Jeremy Jay Live – Hamburg, Aalhaus 13.09.2011

Bei Jeremy Jay hat sich einiges getan, seitdem er das letzte Mal in Hamburg war. Zwei Alben sind hinzugekommen, seine Band wurde durchgewürfelt und er hat bei Facebook nun endgültig London als Heimatort angegeben. Diese Tatsache begründet wohl Veränderung Nummer 2. Und dann zieht Jeremy Jay seine Jacke aus und die Zeit bleibt stehen.
Jeremys Hemd ist an beiden Ellenbogen verschlissen und eingerissen. Es ist natürlich das Hemd, das er schon 2009 in der Astrastube trug. Nichts hat sich also verändert. Neue Platten und Wohnorte machen einen nicht zum komplett anderen Menschen. Das Alter spürst du nicht in den Haarspitzen oder der Bauchgegend. Nein, die Ellenbogen sind das Aushängeschild!
Das Aalhaus in Hamburg war mir bis dato noch unbekannt. Eine alte Eckkneipe, die nun von jungem Volk den Retrocharme ausgeprügelt bekommt. Holzvertäfelung und Fliesen sind die Bühne für Jeremy. Draußen hängen bunte Lichterketten. Das Konzert beginnt und nach einer Minute beginnt das Dröhnen. Ein stetes Feedback untermalt den schwungvollen Auftakt. Die Band kann nur mit den Schultern zucken und spielt stoisch weiter. Voll nervig. Meine Lust kippt sofort ins Negative. Nach vier Songs wird es auch endlich Jeremy zu viel. Er stellt seine Gitarre zur Seite und stakst durch den überraschend sehr gut gefüllten Raum zum Tonmeister. Ein kurzes Gespräch und das Problem ist gelöst. Das Fenster noch schließen, bitte! Die Nachbarn und so. Weiter geht’s.
Alle Alben werden angerissen. Vielmehr werden ohne Konzept einige Songs herausgezogen. Einige Hits bleiben in der Versenkung. Jeremy und seinen Jungs geht es eh nicht um das Herunterspielen von Songs oder das Anpreisen von Hits. Hier wird öffentlich geprobt. Jeremy nutzt seine Fähigkeit, Songs mit unglaublicher Gleichgültigkeit zu singen und paart sie mit wilder Gitarrensinnsuche. Nicht jedes kleine Lick rutscht flüssig, nicht jeder Seufzer kommt dem Wort Timing nahe. Und doch wird alles im Laufe des Abends, wie immer bei Jeremy, seinen Sinn bekommen.
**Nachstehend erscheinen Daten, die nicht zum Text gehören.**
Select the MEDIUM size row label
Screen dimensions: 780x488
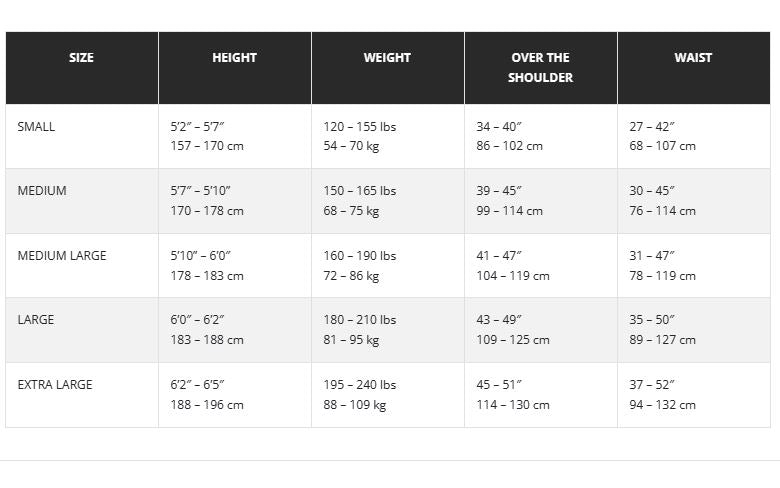point(42,191)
Die neue Backing-Band ist stärker als noch 2009. Auch die käsigen 80er-Keyboards sind wichtig für Jeremys Gerüst. Nun sind sie endlich auch vollwertig mit dabei. Locker zählt Jay Stücke an, seine Jungs folgen blind, auch wenn Jeremy mal kurz die Gitarre hängen lässt oder er sich in ein spinnertes Riff verliebt hat und noch den richtigen Anschlag sucht.
Neue Songs werden getestet. Hier gibt es zum ersten Mal an diesem Abend einen Blick in die Zukunft. Die neuen Sachen haben ein anderes Tempo, sie klingen noch romantischer und trauriger. Sie verlassen auch mal das Schema F. Da wird noch was kommen. Ich freu‘ mich drauf!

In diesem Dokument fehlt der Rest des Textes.